_WHAT THE EXERCISE ASKS_:
In the part of the rows that opens with the line containing "Click the Confirm Email Address button" and closes with the line containing "coord(28,51)", change "Viewport" to "Display" and rewrite those lines with nothing else altered.

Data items
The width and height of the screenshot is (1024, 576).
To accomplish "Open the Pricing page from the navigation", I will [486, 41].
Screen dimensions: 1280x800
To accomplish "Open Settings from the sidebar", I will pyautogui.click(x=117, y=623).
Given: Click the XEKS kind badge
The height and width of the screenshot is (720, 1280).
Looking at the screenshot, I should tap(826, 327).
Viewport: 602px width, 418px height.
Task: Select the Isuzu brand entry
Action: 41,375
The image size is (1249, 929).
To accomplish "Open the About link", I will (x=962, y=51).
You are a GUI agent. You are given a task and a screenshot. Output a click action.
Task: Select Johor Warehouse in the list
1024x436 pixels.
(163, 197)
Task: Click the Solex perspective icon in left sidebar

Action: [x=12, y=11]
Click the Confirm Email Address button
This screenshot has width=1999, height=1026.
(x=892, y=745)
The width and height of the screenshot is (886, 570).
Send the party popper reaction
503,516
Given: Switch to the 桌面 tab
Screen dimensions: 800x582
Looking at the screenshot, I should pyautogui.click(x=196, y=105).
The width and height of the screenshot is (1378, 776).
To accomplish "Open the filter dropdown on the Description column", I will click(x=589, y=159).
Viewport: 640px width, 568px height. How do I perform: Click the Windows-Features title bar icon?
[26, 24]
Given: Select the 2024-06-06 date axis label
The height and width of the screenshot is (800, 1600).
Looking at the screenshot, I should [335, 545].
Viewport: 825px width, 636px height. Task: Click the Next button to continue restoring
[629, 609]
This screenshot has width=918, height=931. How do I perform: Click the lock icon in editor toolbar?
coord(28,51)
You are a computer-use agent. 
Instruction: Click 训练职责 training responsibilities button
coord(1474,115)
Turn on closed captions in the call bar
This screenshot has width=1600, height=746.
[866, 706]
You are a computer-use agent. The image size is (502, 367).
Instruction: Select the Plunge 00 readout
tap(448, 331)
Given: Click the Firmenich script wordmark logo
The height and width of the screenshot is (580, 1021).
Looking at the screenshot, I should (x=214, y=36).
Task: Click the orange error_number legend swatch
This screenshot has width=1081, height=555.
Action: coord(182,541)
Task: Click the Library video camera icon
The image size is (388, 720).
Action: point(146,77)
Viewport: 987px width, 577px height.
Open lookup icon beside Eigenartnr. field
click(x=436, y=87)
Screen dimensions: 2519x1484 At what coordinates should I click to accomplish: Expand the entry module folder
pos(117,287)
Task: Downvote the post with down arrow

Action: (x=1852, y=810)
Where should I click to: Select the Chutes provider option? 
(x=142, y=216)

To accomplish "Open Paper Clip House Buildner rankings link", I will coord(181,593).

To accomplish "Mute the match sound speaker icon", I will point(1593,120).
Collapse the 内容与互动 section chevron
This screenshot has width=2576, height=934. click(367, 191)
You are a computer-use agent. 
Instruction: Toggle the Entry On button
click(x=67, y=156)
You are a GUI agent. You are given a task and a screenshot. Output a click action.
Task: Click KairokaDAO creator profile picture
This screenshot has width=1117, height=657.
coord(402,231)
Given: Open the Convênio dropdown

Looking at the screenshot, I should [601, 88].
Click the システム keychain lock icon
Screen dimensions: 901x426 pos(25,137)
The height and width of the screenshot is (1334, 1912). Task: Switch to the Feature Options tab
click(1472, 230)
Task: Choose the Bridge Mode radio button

_COMPLETE OUTPUT_:
Click the Confirm Email Address button
This screenshot has width=1999, height=1026.
(x=892, y=745)
The width and height of the screenshot is (886, 570).
Send the party popper reaction
503,516
Given: Switch to the 桌面 tab
Screen dimensions: 800x582
Looking at the screenshot, I should pyautogui.click(x=196, y=105).
The width and height of the screenshot is (1378, 776).
To accomplish "Open the filter dropdown on the Description column", I will click(x=589, y=159).
Display: 640px width, 568px height. How do I perform: Click the Windows-Features title bar icon?
[26, 24]
Given: Select the 2024-06-06 date axis label
The height and width of the screenshot is (800, 1600).
Looking at the screenshot, I should [335, 545].
Display: 825px width, 636px height. Task: Click the Next button to continue restoring
[629, 609]
This screenshot has width=918, height=931. How do I perform: Click the lock icon in editor toolbar?
coord(28,51)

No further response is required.